Nei pressi di Gondar (una città di re etiopi e di imperatori che si attraversa quando dalla baia di Aden passando per Gibuti ci si sposta verso El Obeid, Tersaf Njamena e il lago Ciad) incontro un uomo che si dirige a piedi da Nord a Sud. Questo è tutto quello che so di lui; è la cosa che lo distingue. Scopro che sta cercando il fratello perduto.

È a piedi nudi, indossa un paio di pantaloncini rattoppati e quella che una volta avremmo chiamato una maglietta. Con sé, porta soltanto tre oggetti: un pezzo di stoffa che usa a pranzo come tovaglia, di giorno come copricapo per ripararsi dal sole e la sera come coperta per dormire; e una boccia di legno con un coperchio che porta sulle spalle. Non ha denaro. Vive della gentilezza degli estranei. Se non trova da mangiare, gli resta la fame. È sempre stato affamato.

Cammina verso Sud perché quando se è andato da casa suo fratello ha preso questa direzione. Quando è stato, chiedo? Molto tempo fa. Tutto il passato di quest’uomo sembra riassumersi in una sola frase: “molto tempo fa”. È partito dalle montagne dell’Eritrea, da Keren. È partito molto tempo fa.

Sa come andare a Sud. La mattina cammina seguendo la direzione del sole. Chiede a tutti quelli che incontra se conoscono Solomon, suo fratello. Nessuno si stupisce della domanda. Tutta l’Africa è in movimento. Alcuni fuggono la guerra, la sete, la fame e tornano a casa. Spesso perdono la strada. L’uomo che cammina verso Sud è uno dei tanti.
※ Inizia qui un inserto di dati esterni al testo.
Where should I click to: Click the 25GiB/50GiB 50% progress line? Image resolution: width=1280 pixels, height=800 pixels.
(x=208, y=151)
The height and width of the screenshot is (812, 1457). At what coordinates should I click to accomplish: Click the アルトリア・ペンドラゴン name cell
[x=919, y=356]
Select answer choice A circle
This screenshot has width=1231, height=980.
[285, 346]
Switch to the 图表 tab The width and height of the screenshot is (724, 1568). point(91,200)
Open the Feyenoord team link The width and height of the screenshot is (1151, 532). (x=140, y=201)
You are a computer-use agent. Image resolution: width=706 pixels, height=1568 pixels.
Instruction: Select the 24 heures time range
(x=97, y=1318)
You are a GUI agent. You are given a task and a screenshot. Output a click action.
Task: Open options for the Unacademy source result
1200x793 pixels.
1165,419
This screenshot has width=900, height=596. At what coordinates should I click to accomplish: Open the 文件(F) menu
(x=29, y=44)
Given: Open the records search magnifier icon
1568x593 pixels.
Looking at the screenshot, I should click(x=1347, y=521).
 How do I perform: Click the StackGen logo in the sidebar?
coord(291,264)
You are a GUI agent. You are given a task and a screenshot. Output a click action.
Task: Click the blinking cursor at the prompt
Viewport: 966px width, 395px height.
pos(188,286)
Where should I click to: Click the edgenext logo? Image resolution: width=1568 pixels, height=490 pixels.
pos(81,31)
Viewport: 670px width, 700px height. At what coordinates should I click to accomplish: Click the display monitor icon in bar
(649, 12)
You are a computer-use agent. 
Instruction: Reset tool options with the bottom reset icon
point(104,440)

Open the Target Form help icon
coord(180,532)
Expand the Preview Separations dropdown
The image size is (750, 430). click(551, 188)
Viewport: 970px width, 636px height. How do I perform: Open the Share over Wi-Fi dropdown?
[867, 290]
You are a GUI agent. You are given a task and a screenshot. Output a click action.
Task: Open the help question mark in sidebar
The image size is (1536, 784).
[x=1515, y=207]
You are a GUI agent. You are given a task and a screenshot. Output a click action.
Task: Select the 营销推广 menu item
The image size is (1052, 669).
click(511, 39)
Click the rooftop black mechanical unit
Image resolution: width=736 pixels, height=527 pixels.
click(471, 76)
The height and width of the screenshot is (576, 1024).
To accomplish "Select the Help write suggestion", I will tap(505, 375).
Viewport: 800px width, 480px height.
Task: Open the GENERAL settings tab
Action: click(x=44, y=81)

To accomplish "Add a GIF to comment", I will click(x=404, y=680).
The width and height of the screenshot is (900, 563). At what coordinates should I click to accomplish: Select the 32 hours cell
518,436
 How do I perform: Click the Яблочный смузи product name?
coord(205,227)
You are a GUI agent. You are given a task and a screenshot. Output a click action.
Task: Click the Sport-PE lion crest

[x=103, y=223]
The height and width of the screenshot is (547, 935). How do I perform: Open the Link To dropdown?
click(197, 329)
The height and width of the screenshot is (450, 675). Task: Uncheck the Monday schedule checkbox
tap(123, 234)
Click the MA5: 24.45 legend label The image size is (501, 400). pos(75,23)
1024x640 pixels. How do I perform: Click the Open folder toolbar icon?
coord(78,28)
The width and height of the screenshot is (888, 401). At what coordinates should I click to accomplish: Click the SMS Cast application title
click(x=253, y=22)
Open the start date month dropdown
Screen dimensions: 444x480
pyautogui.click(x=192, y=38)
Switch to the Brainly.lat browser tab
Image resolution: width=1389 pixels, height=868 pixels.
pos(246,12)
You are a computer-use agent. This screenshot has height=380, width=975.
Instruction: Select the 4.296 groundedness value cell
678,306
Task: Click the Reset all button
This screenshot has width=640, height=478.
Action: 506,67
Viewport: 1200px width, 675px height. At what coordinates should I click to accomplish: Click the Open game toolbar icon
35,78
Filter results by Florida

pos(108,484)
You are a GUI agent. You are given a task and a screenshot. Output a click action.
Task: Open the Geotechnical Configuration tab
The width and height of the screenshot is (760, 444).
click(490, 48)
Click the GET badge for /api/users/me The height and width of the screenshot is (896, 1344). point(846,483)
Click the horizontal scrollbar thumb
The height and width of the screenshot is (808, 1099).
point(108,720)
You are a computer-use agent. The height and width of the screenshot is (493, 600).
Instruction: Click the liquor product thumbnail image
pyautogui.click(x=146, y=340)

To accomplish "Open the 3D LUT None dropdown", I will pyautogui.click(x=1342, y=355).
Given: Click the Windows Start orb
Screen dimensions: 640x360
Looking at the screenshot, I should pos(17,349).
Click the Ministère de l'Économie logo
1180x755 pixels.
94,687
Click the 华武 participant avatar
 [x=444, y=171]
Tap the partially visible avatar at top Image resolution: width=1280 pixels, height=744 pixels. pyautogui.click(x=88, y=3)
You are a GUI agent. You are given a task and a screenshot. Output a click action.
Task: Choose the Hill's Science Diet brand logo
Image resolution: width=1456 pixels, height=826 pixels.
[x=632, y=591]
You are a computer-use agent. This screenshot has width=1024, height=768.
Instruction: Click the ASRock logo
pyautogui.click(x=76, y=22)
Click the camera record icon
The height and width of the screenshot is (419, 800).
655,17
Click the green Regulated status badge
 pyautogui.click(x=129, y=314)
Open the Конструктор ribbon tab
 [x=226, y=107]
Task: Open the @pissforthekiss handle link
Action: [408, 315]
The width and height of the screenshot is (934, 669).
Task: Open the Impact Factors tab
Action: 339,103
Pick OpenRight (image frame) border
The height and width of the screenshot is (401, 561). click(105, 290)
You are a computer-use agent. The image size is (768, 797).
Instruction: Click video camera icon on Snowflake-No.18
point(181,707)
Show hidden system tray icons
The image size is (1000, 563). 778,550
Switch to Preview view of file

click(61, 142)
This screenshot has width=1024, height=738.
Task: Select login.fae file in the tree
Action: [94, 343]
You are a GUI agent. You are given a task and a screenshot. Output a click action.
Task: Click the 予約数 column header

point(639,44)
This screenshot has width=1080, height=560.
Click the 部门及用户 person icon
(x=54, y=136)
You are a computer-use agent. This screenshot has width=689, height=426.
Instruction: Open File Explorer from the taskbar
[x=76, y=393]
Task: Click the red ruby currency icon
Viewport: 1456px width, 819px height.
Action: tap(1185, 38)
Gli chiedo perché vuole trovare suo fratello. Scrolla le spalle. Per lui, la domanda si risponde da sé. Scrolla le spalle: prova pietà per quest’uomo, per questo straniero che magari sarà anche ben vestito ma è chiaramente, seriamente, privo di qualcosa di molto più importante. Gli chiedo se si è accorto di aver sconfinato, di essere passato dall’Eritrea in Etiopia. Mi risponde con un sorriso d’intesa. Per lui c’è solo una terra che brucia e un fratello che cerca suo fratello.